— START OF DATA ENTRIES —

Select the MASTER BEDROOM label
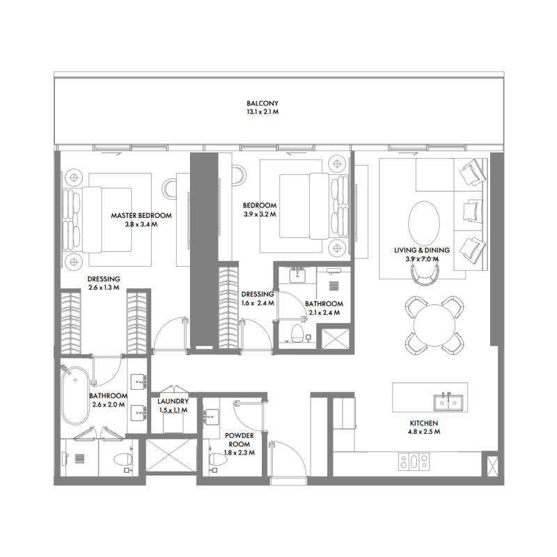pyautogui.click(x=141, y=216)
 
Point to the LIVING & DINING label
pyautogui.click(x=422, y=250)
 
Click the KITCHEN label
pyautogui.click(x=423, y=423)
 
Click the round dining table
pyautogui.click(x=434, y=324)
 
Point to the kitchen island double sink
pyautogui.click(x=448, y=402)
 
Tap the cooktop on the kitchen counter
pyautogui.click(x=413, y=460)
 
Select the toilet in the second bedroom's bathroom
pyautogui.click(x=297, y=333)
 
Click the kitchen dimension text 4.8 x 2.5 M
pyautogui.click(x=423, y=432)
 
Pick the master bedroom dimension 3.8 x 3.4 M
pyautogui.click(x=141, y=225)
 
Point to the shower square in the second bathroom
pyautogui.click(x=332, y=338)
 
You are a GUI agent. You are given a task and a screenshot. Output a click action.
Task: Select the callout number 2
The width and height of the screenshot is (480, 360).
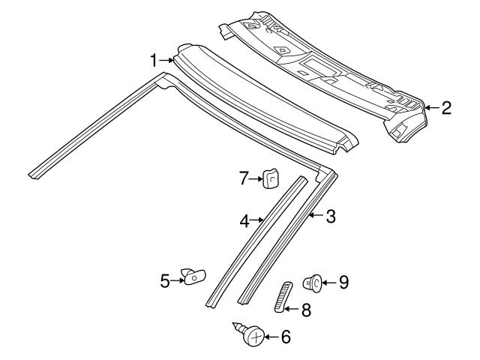tap(446, 108)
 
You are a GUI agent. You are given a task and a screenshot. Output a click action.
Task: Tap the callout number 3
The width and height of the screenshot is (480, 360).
tap(330, 217)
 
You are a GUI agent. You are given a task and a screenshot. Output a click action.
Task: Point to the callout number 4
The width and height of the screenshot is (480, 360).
tap(244, 220)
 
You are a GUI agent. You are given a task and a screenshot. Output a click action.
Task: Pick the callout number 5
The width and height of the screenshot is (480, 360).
tap(166, 280)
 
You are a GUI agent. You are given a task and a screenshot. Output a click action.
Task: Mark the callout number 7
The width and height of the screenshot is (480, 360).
tap(243, 178)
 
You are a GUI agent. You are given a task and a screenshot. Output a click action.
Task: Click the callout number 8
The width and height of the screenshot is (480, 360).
tap(307, 308)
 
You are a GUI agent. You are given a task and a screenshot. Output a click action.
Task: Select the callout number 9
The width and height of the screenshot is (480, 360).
tap(344, 282)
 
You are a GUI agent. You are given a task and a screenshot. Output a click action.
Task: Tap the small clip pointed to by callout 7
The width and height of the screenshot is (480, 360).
tap(271, 179)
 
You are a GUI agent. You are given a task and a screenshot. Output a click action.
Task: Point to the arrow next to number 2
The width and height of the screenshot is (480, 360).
tap(430, 108)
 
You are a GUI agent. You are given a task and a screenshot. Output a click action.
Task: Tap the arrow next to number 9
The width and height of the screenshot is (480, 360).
tap(330, 282)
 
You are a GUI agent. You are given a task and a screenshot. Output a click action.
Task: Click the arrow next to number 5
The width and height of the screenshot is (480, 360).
tap(178, 280)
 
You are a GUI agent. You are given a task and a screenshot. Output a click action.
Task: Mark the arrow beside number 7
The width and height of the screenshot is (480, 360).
tap(255, 178)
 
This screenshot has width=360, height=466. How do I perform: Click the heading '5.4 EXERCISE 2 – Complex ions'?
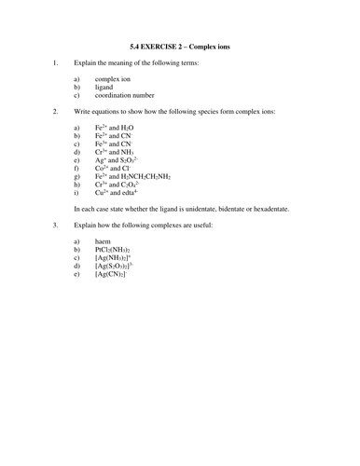(x=180, y=43)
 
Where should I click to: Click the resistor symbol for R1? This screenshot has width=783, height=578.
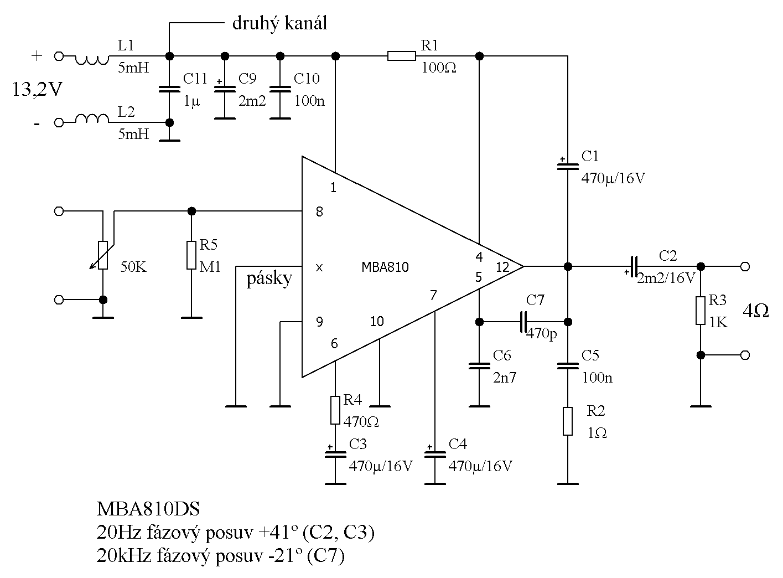(401, 55)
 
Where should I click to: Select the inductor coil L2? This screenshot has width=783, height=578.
(92, 119)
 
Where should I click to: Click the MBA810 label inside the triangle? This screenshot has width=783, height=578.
(385, 267)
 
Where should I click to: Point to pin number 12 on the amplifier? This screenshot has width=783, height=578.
(502, 267)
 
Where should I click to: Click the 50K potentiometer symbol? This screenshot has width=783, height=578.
(103, 255)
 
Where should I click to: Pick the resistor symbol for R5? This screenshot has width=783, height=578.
(191, 255)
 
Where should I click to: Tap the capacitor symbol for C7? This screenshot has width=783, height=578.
(523, 322)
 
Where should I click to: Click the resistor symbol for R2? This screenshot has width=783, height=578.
(568, 421)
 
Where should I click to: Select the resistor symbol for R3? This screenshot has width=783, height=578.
(701, 311)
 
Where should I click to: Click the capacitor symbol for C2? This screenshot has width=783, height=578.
(634, 266)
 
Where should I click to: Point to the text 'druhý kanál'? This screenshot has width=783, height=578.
(280, 23)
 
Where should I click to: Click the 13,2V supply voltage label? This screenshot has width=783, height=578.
(38, 89)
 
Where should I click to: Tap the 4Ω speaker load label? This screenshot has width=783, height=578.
(755, 311)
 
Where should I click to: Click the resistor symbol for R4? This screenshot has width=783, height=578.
(335, 410)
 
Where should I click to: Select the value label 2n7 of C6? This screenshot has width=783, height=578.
(504, 378)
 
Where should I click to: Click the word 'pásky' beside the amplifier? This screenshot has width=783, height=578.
(269, 278)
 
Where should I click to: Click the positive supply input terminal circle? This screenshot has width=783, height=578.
(58, 56)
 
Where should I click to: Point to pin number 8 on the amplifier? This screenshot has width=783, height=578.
(319, 212)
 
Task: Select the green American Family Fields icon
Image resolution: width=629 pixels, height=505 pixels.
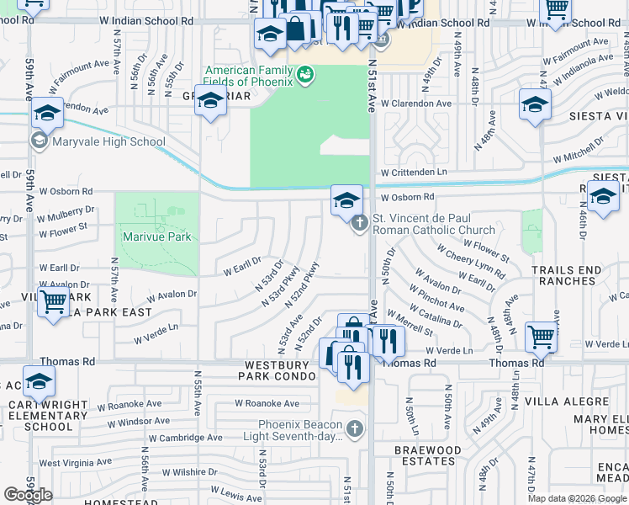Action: [x=306, y=75]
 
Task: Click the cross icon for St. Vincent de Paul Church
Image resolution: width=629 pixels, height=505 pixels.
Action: [x=359, y=223]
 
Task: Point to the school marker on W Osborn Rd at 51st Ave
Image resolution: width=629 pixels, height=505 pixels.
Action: [x=346, y=201]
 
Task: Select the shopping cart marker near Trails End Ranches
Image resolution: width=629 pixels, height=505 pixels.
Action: [x=541, y=337]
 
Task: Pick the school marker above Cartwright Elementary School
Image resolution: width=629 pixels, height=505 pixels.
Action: [x=39, y=383]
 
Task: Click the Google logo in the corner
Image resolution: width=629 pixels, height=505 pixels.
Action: [x=29, y=495]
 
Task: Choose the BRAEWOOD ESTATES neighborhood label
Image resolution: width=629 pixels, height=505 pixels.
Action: [x=428, y=456]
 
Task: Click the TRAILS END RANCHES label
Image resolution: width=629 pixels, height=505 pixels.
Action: [x=567, y=275]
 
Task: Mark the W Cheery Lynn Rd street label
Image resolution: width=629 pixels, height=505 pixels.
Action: [x=470, y=261]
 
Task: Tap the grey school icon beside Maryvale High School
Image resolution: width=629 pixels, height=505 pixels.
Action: [x=39, y=141]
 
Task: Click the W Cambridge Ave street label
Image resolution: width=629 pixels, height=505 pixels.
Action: [x=187, y=438]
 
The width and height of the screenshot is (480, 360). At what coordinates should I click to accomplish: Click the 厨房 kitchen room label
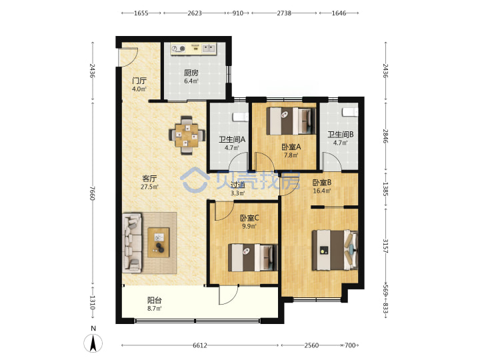[x=191, y=73]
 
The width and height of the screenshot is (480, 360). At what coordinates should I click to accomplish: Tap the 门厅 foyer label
[x=139, y=81]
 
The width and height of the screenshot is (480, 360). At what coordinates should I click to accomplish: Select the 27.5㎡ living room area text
[x=149, y=187]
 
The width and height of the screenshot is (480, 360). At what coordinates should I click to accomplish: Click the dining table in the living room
[x=187, y=135]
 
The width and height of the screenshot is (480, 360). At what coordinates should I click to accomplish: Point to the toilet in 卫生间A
[x=241, y=117]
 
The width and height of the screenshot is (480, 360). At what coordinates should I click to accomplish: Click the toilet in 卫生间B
[x=350, y=112]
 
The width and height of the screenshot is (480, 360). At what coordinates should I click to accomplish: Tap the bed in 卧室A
[x=291, y=121]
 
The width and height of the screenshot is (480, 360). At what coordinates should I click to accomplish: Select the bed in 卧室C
[x=253, y=257]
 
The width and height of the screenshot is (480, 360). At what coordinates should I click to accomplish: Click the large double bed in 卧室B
[x=335, y=250]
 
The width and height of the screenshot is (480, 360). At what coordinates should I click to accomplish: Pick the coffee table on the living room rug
[x=159, y=243]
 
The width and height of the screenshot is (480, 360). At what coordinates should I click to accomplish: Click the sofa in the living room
[x=132, y=243]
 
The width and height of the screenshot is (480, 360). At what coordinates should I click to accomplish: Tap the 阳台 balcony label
[x=155, y=300]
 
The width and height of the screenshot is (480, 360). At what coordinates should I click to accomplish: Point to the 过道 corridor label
[x=237, y=185]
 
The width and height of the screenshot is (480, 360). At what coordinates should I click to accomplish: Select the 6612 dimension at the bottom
[x=200, y=345]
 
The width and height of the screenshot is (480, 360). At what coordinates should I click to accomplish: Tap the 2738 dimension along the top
[x=284, y=13]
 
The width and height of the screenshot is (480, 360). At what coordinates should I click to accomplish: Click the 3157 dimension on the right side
[x=385, y=246]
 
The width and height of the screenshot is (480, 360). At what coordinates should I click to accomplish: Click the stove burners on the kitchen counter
[x=179, y=49]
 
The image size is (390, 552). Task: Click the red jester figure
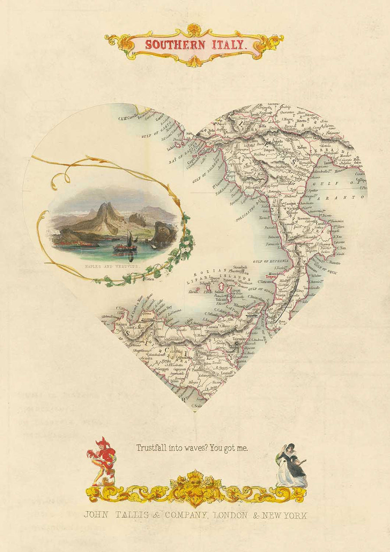point(102,459)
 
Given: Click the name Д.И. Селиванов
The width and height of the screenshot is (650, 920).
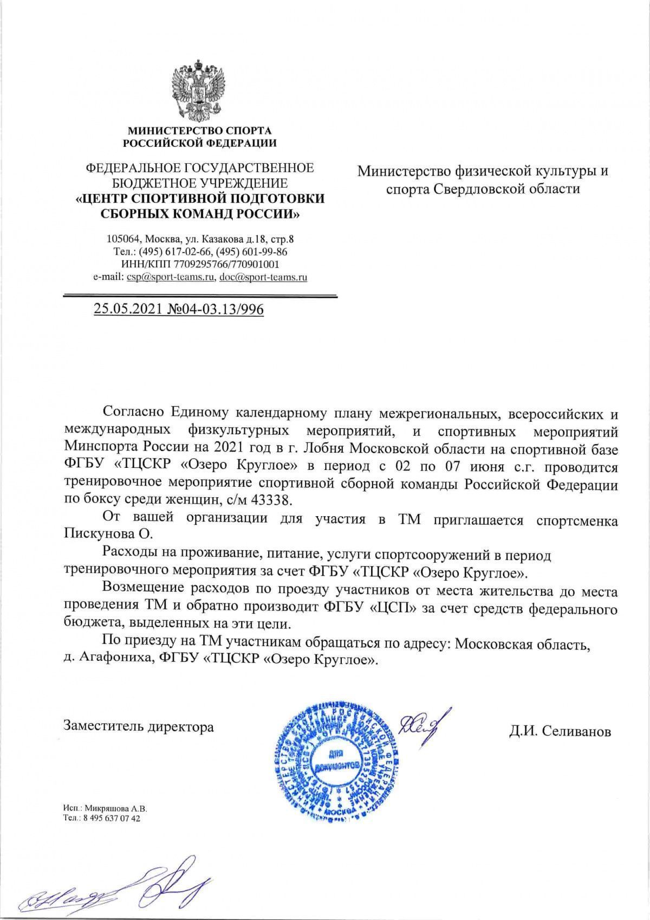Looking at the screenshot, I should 560,731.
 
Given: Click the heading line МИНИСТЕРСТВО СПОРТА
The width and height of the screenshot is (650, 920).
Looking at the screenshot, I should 199,131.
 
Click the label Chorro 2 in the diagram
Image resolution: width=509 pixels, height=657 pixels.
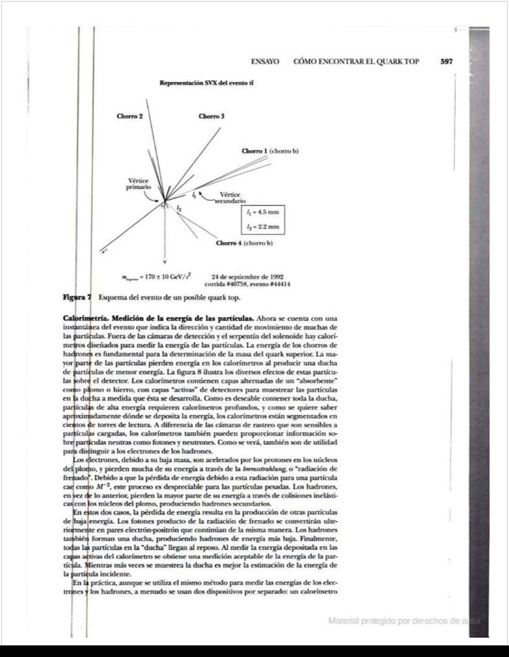[x=130, y=116]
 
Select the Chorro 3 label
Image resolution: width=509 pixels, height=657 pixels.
[x=211, y=116]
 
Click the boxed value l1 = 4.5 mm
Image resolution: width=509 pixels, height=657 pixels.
[x=263, y=212]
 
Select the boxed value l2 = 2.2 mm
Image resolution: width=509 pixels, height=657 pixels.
[x=263, y=228]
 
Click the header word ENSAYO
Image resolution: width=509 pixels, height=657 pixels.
[x=265, y=62]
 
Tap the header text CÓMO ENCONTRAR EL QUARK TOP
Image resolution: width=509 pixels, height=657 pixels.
[x=356, y=62]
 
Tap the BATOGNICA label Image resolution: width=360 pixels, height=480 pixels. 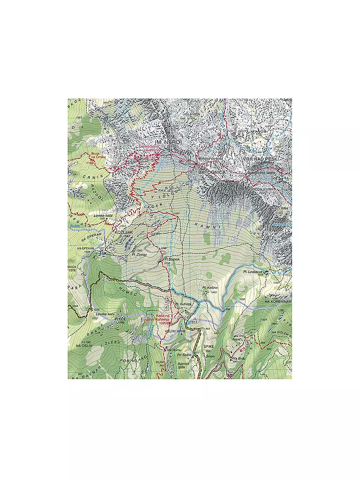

— END OF DATA ENTRIES —

_TASK BRIEF_
Copy every line in the rows above that contains the string "school", matching case exactly.

_OUTPUT OF THE TASK_
Task: Point to the school marker on W Osborn Rd at 51st Ave
Task: Pick the school marker above Cartwright Elementary School
Task: Tap the grey school icon beside Maryvale High School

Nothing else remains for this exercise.